Problem to solve: Read through the listing, and wherever a line holds the word "chaise", return it.

BEGIN Input

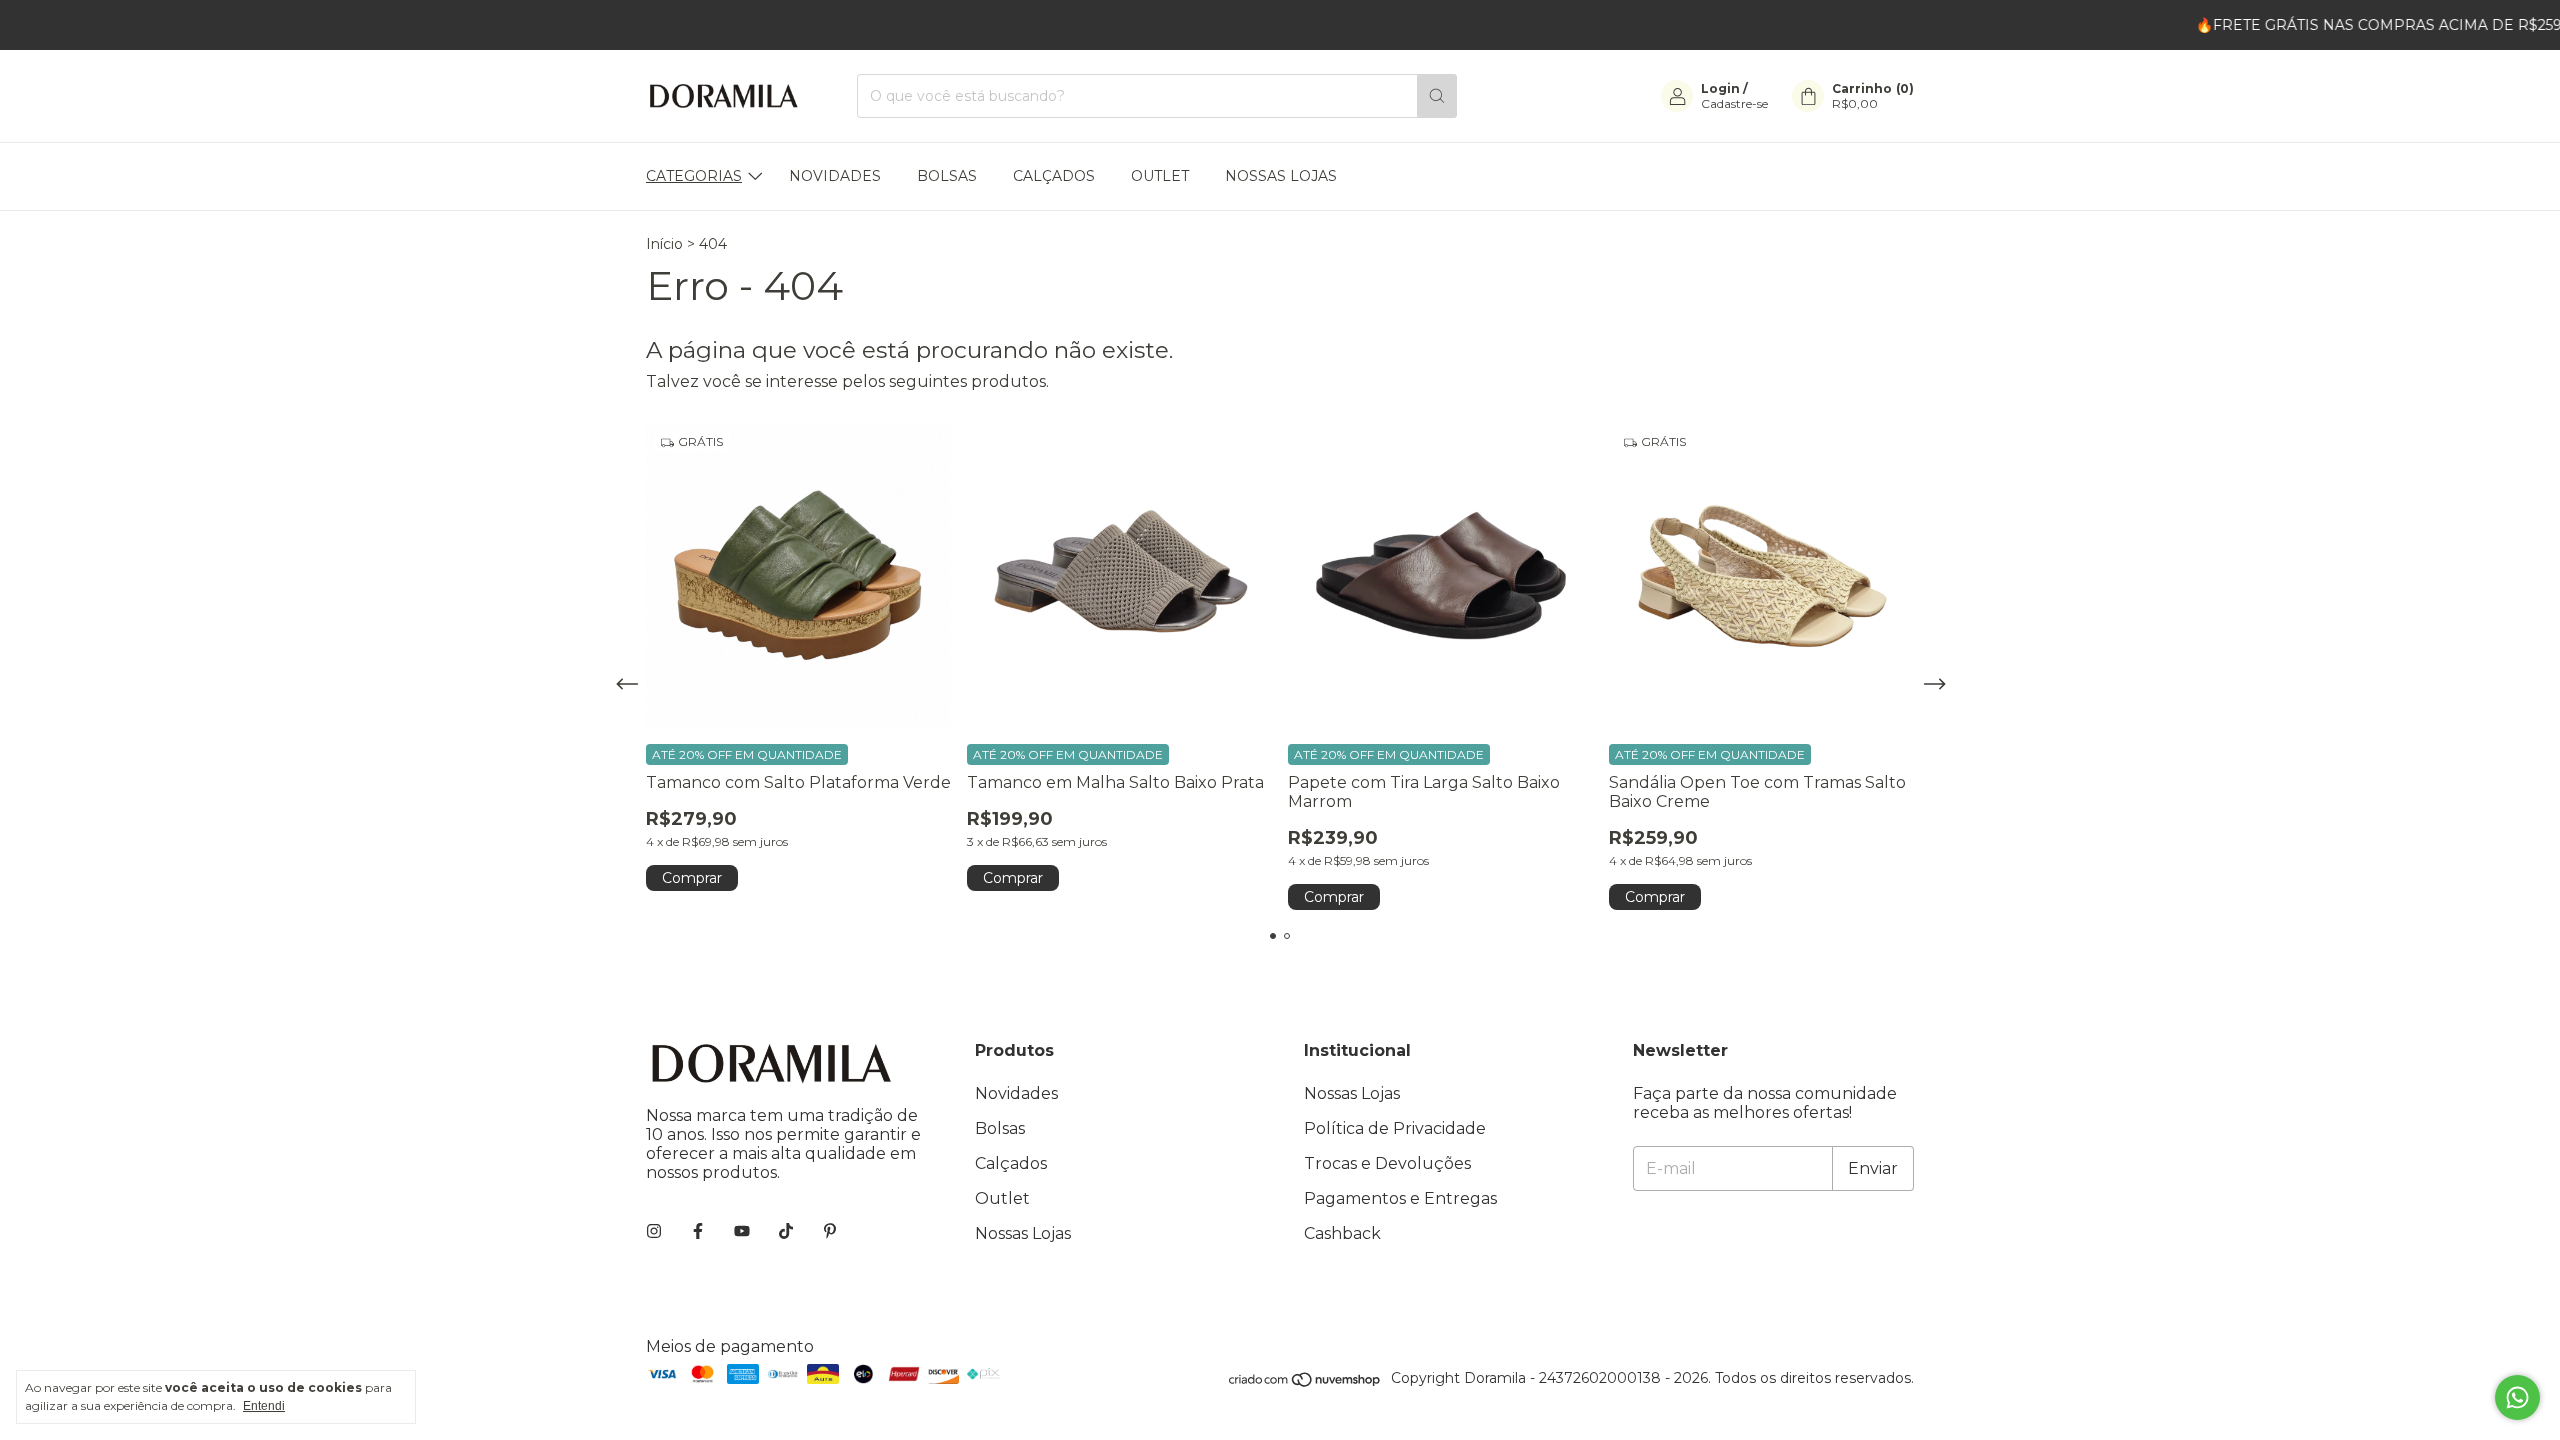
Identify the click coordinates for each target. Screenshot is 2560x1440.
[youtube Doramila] (742, 1231)
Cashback (1342, 1233)
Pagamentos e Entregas (1400, 1198)
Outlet (1160, 176)
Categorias (694, 176)
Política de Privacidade (1395, 1128)
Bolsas (947, 176)
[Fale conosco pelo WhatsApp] (2517, 1397)
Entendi (264, 1406)
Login (1720, 88)
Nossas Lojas (1281, 176)
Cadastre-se (1734, 103)
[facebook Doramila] (698, 1231)
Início (664, 244)
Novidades (835, 176)
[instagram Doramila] (654, 1231)
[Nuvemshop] (1305, 1383)
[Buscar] (1437, 96)
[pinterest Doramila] (830, 1231)
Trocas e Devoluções (1387, 1163)
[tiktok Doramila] (786, 1231)
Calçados (1054, 176)
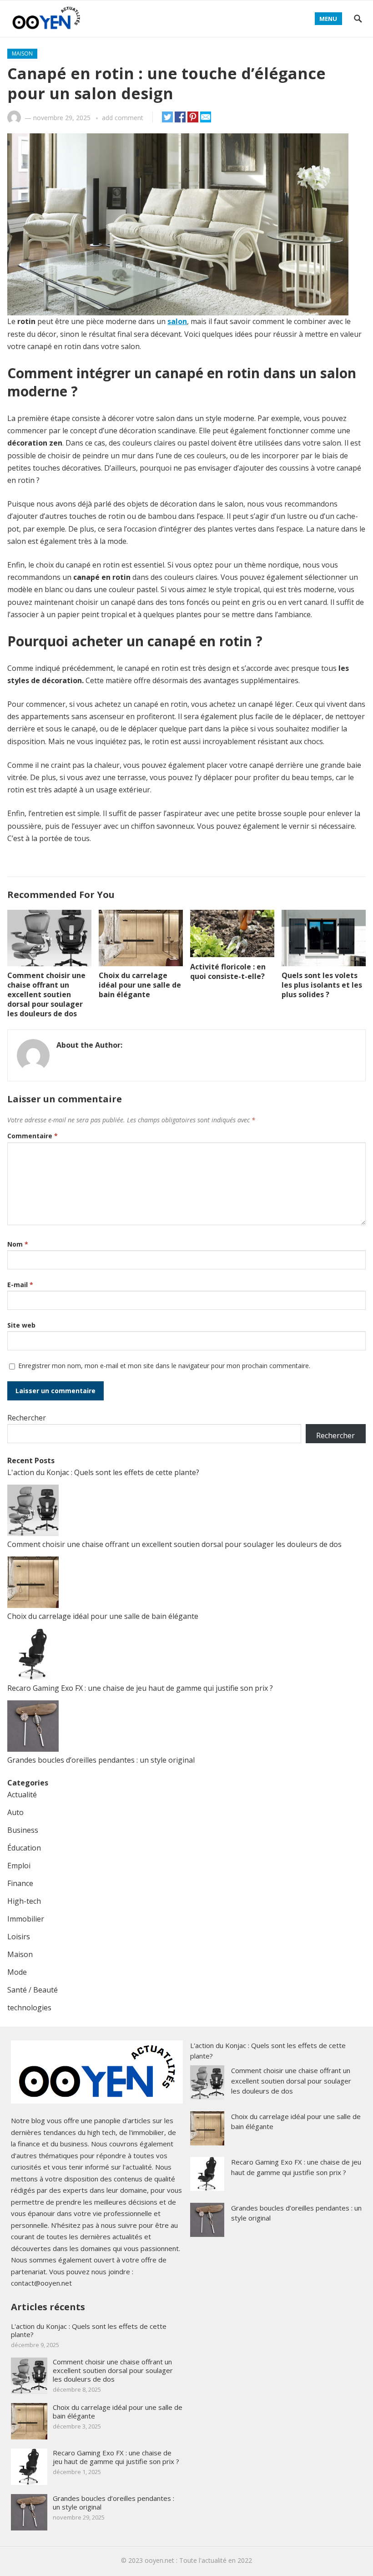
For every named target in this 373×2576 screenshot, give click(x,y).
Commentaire (32, 1135)
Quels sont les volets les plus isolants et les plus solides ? (322, 984)
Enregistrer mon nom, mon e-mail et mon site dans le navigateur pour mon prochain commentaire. (164, 1365)
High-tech (24, 1901)
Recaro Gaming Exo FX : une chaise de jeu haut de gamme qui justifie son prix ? (140, 1688)
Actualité (22, 1795)
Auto (15, 1812)
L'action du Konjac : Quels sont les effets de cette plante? (103, 1472)
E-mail (20, 1284)
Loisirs (18, 1937)
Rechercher (26, 1418)
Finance (20, 1883)
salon (177, 321)
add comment (122, 117)
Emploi (18, 1866)
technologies (29, 2008)
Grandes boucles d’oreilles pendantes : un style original (101, 1760)
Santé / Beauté (32, 1990)
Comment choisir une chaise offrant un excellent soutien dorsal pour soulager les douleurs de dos (46, 994)
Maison (22, 53)
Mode (17, 1972)
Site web (21, 1325)
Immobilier (25, 1919)
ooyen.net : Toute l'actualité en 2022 (198, 2560)
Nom (17, 1244)
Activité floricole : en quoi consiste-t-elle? (228, 971)
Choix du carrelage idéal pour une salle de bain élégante (140, 984)
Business (22, 1830)
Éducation (24, 1848)
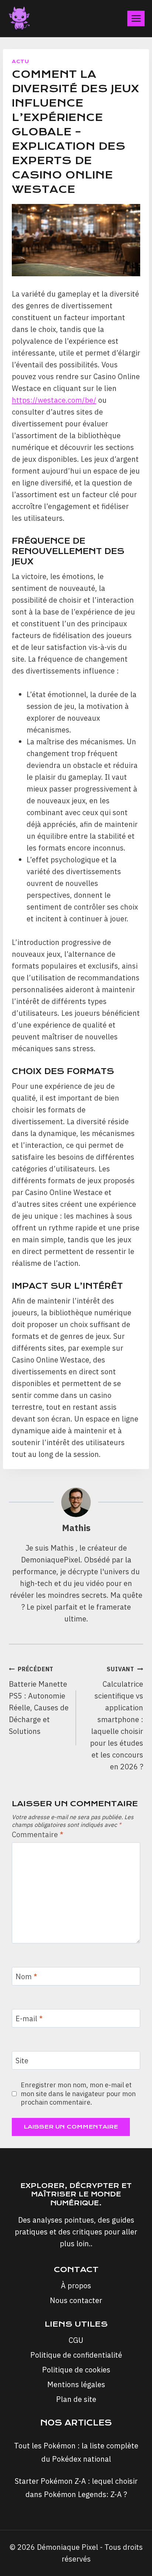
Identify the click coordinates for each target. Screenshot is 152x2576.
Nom (26, 1976)
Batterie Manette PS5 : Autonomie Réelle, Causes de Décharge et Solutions (39, 1700)
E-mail (29, 2018)
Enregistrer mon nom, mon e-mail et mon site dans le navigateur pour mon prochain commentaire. (78, 2093)
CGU (76, 2340)
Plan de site (76, 2399)
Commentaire (37, 1834)
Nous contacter (76, 2300)
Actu (20, 61)
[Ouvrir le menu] (136, 18)
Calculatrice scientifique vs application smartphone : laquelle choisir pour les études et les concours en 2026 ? (116, 1718)
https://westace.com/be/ (54, 400)
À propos (76, 2286)
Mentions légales (76, 2384)
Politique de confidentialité (76, 2355)
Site (21, 2061)
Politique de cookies (76, 2370)
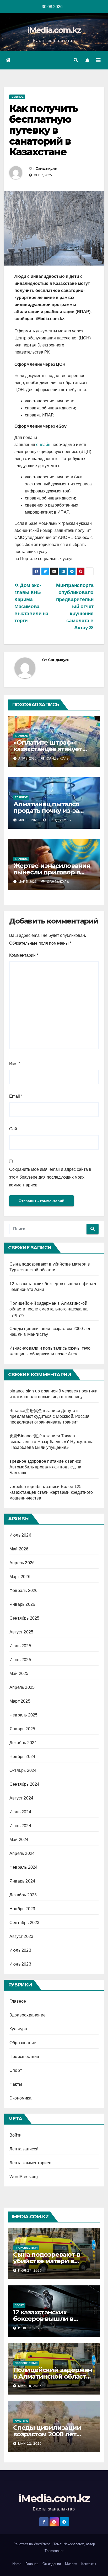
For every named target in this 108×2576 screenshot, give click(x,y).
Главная (31, 2564)
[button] (76, 60)
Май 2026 (19, 1549)
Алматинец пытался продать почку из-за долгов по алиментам (48, 810)
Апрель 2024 (22, 1853)
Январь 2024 (22, 1881)
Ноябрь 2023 (22, 1909)
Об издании (51, 2564)
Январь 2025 (22, 1729)
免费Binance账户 (25, 1436)
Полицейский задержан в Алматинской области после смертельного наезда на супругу (48, 1309)
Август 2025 (21, 1632)
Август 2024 (21, 1798)
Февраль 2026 (23, 1590)
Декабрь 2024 (23, 1742)
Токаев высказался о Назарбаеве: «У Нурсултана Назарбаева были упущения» (51, 1442)
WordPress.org (23, 2176)
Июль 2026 (20, 1535)
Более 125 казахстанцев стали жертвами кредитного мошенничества (51, 1492)
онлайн (43, 444)
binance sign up (24, 1391)
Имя (14, 1063)
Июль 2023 (20, 1950)
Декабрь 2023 (23, 1895)
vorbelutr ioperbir (25, 1486)
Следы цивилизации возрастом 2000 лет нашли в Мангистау (47, 2434)
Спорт (15, 2070)
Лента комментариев (30, 2163)
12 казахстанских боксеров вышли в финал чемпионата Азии (53, 2318)
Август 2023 (21, 1936)
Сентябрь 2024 (24, 1784)
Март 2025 (19, 1701)
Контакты (88, 2564)
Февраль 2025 (23, 1715)
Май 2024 (19, 1839)
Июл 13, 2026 (30, 2328)
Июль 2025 (20, 1646)
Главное (17, 96)
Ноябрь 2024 (22, 1756)
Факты (15, 2084)
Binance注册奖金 (25, 1410)
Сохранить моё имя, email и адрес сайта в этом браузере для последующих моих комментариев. (50, 1177)
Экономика (20, 2098)
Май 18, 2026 (30, 2386)
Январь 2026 (22, 1604)
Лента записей (24, 2149)
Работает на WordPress (32, 2544)
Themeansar (54, 2551)
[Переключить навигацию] (98, 60)
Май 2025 (19, 1673)
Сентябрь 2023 (24, 1922)
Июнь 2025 (20, 1659)
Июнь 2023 (20, 1964)
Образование (22, 2042)
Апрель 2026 (22, 1563)
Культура (18, 2029)
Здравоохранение (27, 2015)
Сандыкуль (46, 168)
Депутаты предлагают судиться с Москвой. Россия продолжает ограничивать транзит (49, 1416)
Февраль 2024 (23, 1867)
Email (16, 1096)
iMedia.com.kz (54, 30)
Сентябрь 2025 (24, 1618)
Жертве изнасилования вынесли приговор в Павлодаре (51, 872)
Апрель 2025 (22, 1687)
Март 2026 (19, 1576)
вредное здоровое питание (36, 1461)
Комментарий (23, 955)
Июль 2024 (20, 1812)
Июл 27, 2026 (30, 2270)
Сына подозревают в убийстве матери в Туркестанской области (51, 2261)
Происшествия (24, 2056)
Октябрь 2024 (22, 1770)
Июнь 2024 (20, 1826)
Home (16, 2564)
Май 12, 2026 (30, 2443)
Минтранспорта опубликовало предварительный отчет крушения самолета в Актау (75, 606)
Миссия (71, 2564)
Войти (15, 2135)
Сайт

END Input

Expected output:
Recaro Gaming Exo FX : une chaise de jeu haut de gamme qui justifie son prix ? (140, 1688)
Comment choisir une chaise offrant un excellent soutien dorsal pour soulager les douleurs de dos (46, 994)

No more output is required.